To all the high functioners
The kind of people on here who think they know how people work, who offer advice on threads and such...I read a lot of threads on here and don't understand why some of you aren't getting far in life, at least in how relationships are concerned.
What are you doing on here? What use is this forum to you? Do you only go on here when you're feeling down, or do you just like offering advice? Do you contradict your own advice IRL?
As some of the people on this website are unable to manage face-to-face relationships, we're unable to get on in life: evolution has ensured that NTs consider those of us who don't do eye contact can be a little shifty.
That's the thing. Eye contact is so simple. Just look at people as if they're objects, or inbetween their eyes. I don't understand how that's hard. Having said that, I've never had a problem with eye contact. I think eyes are beautiful.

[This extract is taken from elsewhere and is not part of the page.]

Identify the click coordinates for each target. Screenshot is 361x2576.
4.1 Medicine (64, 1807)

It can't just be eye contact, surely. More answers, please.
Mindslave
Veteran
Joined: 14 Nov 2010
Age: 36
Gender: Male
Posts: 2,034
Location: Where the wild things wish they were
Knowing how people work is only half the battle (well, actually it's less, more like 10 percent) The other half is putting it into practice, and actually wanting to do so. I do get a sense that you want to start a fight of some sort (What are you doing on here? Are you hypocrites in real life? You THINK you know how people work) maybe because you don't know what you are doing, or because you are jealous or whatnot. The best advice is to put yourself out there and see what happens, because it's the only way to learn about it, and the only way anyone ever has. Heck, for that matter it's the only way to learn anything about anything. So, to answer your questions:
What am I doing on here? I joined at the end of last year, and I have Asperger's...so yeah.
What use is this forum to me? Most of the time, people here have interesting things to say. Because there are interesting people with interesting things to say (aside from the whiners and the people you describe, and I know some of the people you mean) it helps me think of interesting things to say. That's good because it helps keep my writing skills sharp.

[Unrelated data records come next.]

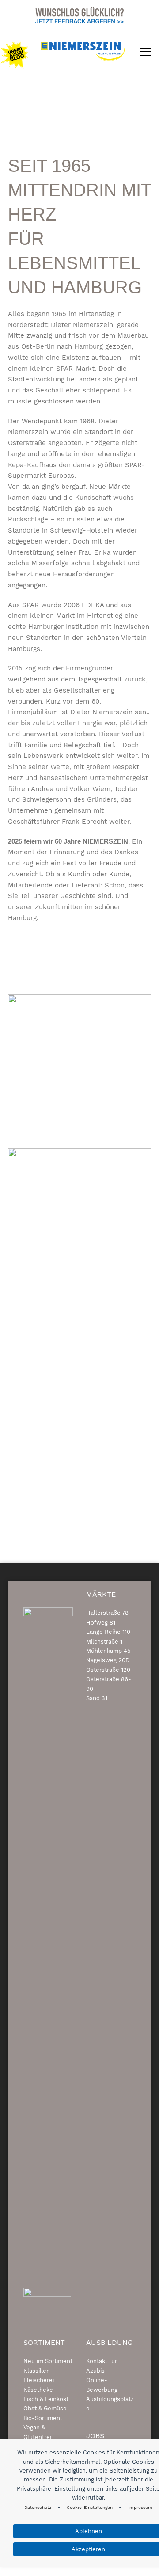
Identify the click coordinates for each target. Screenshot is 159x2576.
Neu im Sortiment (47, 2361)
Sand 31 (96, 1698)
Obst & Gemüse (45, 2408)
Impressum (140, 2507)
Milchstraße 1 (104, 1641)
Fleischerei (38, 2380)
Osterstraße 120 (108, 1670)
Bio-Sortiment (42, 2418)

Do I go on here when I'm feeling down, or do I like offering advice? I go on here when I'm bored. I have an Internet addiction, and I get bored easily. I do give advice (against my better judgment sometimes, but we all do that) and when I care about what I'm saying, the purpose is to offer a different point of view. When I don't care about what I'm saying, the purpose is to make myself look good, and obviously that's only going to make me look bad. But hey, at least I don't delude myself. I'm as guilty as most people with that sort of thing.
Do I contradict myself IRL? Of course I do! Everyone does! Generally speaking, I don't, but I do contradict myself all the time. In fact, the less I'm worried about others, the more I can be consistent, not just because I'm focusing on me, but because I can't contradict my advice since I'm not giving any. Hah! BOOYAH!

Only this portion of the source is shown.